The phrase “finding a needle in a haystack” refers to the difficulty of locating a specific target among a large number of very similar objects. Living cells face a comparable challenge whenever they carry out seek and destroy missions aimed at broken or otherwise undesirable molecules. Scientists are still figuring out how these quality control systems can quickly and accurately pick out the few unwanted molecules that occasionally appear in crowds of normal molecules. Understanding how quality control systems find their targets could help to combat disease like cancer, neurodegenerative diseases and cystic fibrosis, all of which have been linked to quality control systems targeting too few or too many proteins.
Msp1 is a quality control protein that resides on the outer surfaces of two compartments within cells: mitochondria and peroxisomes. Previous work showed that when a protein called Pex15, which is normally found in peroxisomes, is mistakenly sent to mitochondria it is rapidly eliminated by Msp1. Weir et al. set out to understand how Msp1 at peroxisomes avoids turning over Pex15.

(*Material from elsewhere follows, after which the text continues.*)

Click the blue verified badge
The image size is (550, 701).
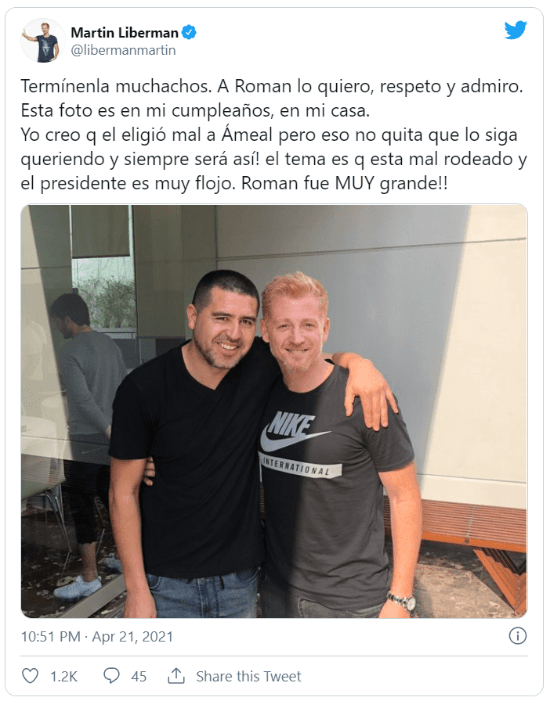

To investigate how Msp1 distinguishes peroxisome-localized from mitochondria-localized Pex15, Weir et al. monitored Pex15 turnover at individual organelles in live yeast cells using fluorescence microscopy. Although Msp1 did not normally recognize Pex15 at peroxisomes, Weir et al. found that Msp1 blocked over-loading of peroxisomes with Pex15. Comparing how quickly cells eliminated excess Pex15 at peroxisomes with predictions from mathematical models showed that Pex15 normally “matures” from an Msp1-sensitive to an Msp1-insensitive state. Further experiments revealed that Pex15 binds to another protein found in peroxisomes, called Pex3, which protects Pex15 from Msp1; however, over-loading peroxisomes with excess Pex15 produced an unbound (and Msp1-sensitive) Pex15 population. By contrast, occasional Pex15 molecules that reached mitochondria (which lack Pex3) remained immature and sensitive to Msp1.
Proteins like Msp1 are also found in humans, and Weir et al. hope that a better understanding of how Msp1 works in yeast will help scientists studying human disorders caused by defects in similar quality control systems.